▽

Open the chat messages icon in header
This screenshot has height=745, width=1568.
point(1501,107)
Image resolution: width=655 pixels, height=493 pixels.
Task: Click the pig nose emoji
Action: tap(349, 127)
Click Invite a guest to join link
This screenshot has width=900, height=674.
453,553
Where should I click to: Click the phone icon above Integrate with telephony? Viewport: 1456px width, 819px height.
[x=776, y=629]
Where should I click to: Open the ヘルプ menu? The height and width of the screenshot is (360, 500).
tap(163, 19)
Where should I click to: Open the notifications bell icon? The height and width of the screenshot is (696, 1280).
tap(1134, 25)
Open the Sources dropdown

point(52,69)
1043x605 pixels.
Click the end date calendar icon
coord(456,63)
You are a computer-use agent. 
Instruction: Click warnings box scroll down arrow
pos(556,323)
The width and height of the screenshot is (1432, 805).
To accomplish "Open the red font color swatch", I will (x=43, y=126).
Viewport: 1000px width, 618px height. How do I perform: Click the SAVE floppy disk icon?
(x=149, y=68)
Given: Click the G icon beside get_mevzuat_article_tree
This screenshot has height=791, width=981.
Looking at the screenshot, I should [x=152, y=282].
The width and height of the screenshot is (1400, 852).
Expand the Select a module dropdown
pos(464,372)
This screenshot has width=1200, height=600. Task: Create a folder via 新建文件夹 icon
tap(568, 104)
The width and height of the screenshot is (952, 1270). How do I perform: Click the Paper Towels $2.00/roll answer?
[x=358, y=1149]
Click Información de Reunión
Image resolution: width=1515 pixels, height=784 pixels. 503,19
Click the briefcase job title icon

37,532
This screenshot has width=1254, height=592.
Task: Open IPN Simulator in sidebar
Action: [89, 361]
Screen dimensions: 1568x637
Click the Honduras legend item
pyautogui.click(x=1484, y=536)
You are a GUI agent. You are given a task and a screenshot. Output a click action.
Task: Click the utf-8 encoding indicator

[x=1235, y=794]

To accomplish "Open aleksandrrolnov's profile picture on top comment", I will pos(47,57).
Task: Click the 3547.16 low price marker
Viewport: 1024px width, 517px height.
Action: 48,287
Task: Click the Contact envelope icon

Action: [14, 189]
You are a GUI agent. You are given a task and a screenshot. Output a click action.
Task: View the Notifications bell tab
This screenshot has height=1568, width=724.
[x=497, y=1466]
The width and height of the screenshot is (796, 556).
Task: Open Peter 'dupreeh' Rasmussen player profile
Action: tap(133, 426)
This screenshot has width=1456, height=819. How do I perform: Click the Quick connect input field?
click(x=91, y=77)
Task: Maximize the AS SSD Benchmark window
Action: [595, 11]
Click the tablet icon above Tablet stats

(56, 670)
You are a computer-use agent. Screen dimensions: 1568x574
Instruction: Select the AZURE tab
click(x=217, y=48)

△

§ **WHAT YOU WILL DO**:
Copy out the entire listing above, word for word and in the same order, without changing anything.

§ **REPLY TO THE TASK**:
Open the chat messages icon in header
This screenshot has height=745, width=1568.
point(1501,107)
Image resolution: width=655 pixels, height=493 pixels.
Task: Click the pig nose emoji
Action: tap(349, 127)
Click Invite a guest to join link
This screenshot has width=900, height=674.
453,553
Where should I click to: Click the phone icon above Integrate with telephony? Viewport: 1456px width, 819px height.
[x=776, y=629]
Where should I click to: Open the ヘルプ menu? The height and width of the screenshot is (360, 500).
tap(163, 19)
Where should I click to: Open the notifications bell icon? The height and width of the screenshot is (696, 1280).
tap(1134, 25)
Open the Sources dropdown

point(52,69)
1043x605 pixels.
Click the end date calendar icon
coord(456,63)
You are a computer-use agent. 
Instruction: Click warnings box scroll down arrow
pos(556,323)
The width and height of the screenshot is (1432, 805).
To accomplish "Open the red font color swatch", I will (x=43, y=126).
Viewport: 1000px width, 618px height. How do I perform: Click the SAVE floppy disk icon?
(x=149, y=68)
Given: Click the G icon beside get_mevzuat_article_tree
This screenshot has height=791, width=981.
Looking at the screenshot, I should [x=152, y=282].
The width and height of the screenshot is (1400, 852).
Expand the Select a module dropdown
pos(464,372)
This screenshot has width=1200, height=600. Task: Create a folder via 新建文件夹 icon
tap(568, 104)
The width and height of the screenshot is (952, 1270). How do I perform: Click the Paper Towels $2.00/roll answer?
[x=358, y=1149]
Click Información de Reunión
Image resolution: width=1515 pixels, height=784 pixels. 503,19
Click the briefcase job title icon

37,532
This screenshot has width=1254, height=592.
Task: Open IPN Simulator in sidebar
Action: [89, 361]
Screen dimensions: 1568x637
Click the Honduras legend item
pyautogui.click(x=1484, y=536)
You are a GUI agent. You are given a task and a screenshot. Output a click action.
Task: Click the utf-8 encoding indicator

[x=1235, y=794]

To accomplish "Open aleksandrrolnov's profile picture on top comment", I will pos(47,57).
Task: Click the 3547.16 low price marker
Viewport: 1024px width, 517px height.
Action: 48,287
Task: Click the Contact envelope icon

Action: [14, 189]
You are a GUI agent. You are given a task and a screenshot. Output a click action.
Task: View the Notifications bell tab
This screenshot has height=1568, width=724.
[x=497, y=1466]
The width and height of the screenshot is (796, 556).
Task: Open Peter 'dupreeh' Rasmussen player profile
Action: tap(133, 426)
This screenshot has width=1456, height=819. How do I perform: Click the Quick connect input field?
click(x=91, y=77)
Task: Maximize the AS SSD Benchmark window
Action: [595, 11]
Click the tablet icon above Tablet stats

(56, 670)
You are a computer-use agent. Screen dimensions: 1568x574
Instruction: Select the AZURE tab
click(x=217, y=48)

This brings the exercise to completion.